Instructions on how to mix the dye are normally written on the back of the packet. Basically, all you have to do is boil several litres of water, add one tablespoon of salt per litre of water and then the packet of dye. Stir the mixture until the dye is completely dissolved; otherwise, the dye won’t take properly to your material.
For different effects, you can either tie the fabric with string or drizzle with wax before hanging the material in a bucket of dye. It‘s really important to tie and knot your material firmly to prevent any dye from coming into contact with areas you don’t want dyed. A nice technique is to hang your garment from above in one colour and then from below into a different colour. The colours can either meet in the middle or tie the fabric in the middle to keep them separated.
My favourite effect, however, is colour gradient. Dip the fabric quickly in the lightest colour, remove and then leave to rest for a few minutes. Re-dip the fabric so it takes on a bit more dye. The more you repeat this process, the smoother the gradient. You can repeat this process with a slightly darker or more vivid colour, or even add a third colour.
My colour suggestions are pink-violet-turquoise, pretty shades of a colour family or, of course, a single colour look. The hotter the water and the longer you leave the fabric in the dye, the more intense the colour will become. For a really stunning result, I recommend leaving the fabric for a half up to a full hour in the dye, always pouring some more boiling water into the bucket. So you don‘t end up with a watery soup, reduce the amount of water you start with.
To prevent the colours from blending while dyeing, you should rinse the fabric well after each colouring with clean water. When creating colour gradients, it‘s enough to just wring out the fabric well, as a light mixture of colours is what we’re after.

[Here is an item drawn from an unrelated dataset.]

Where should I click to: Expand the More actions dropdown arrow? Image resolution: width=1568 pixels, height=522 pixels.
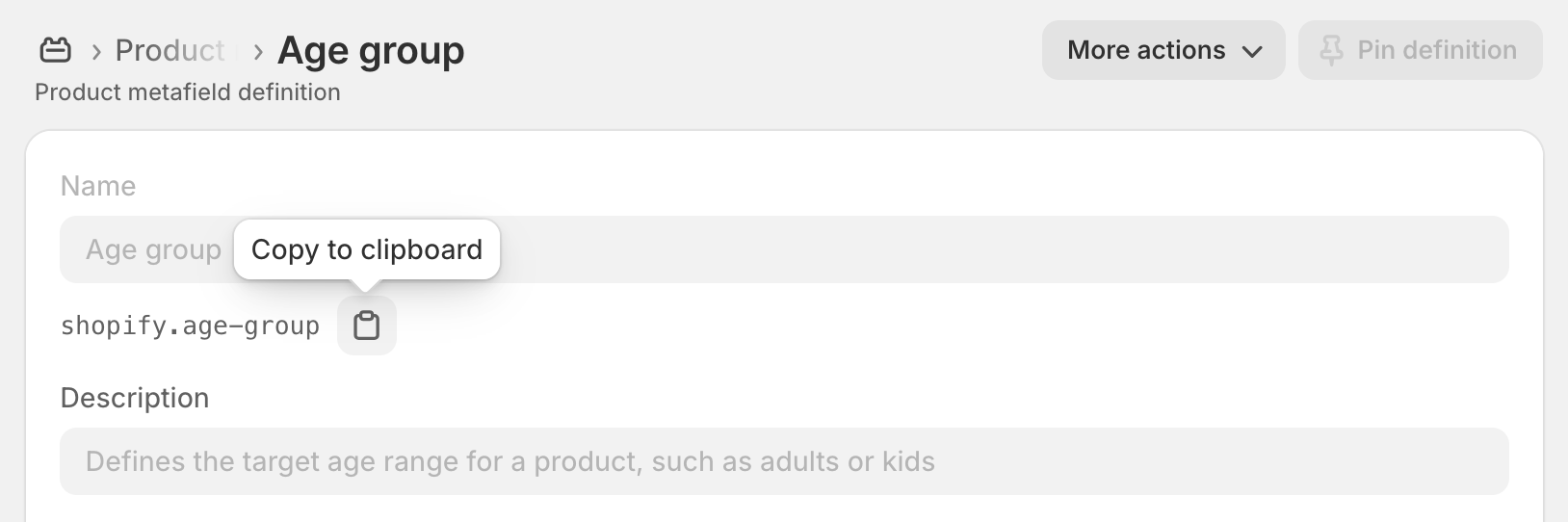1251,51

When you‘ve finished tie-dyeing your fabric, repeatedly rinse the fabric in clean water until no more colour washes out. The final step is to fix the colour by placing the batik in a bucket of cold water and vinegar. Your batik can either be hung out to dry or put (no hotter than 30 °) in the washing machine. Washing is really only necessary if you use so much vinegar that your batik smells of it.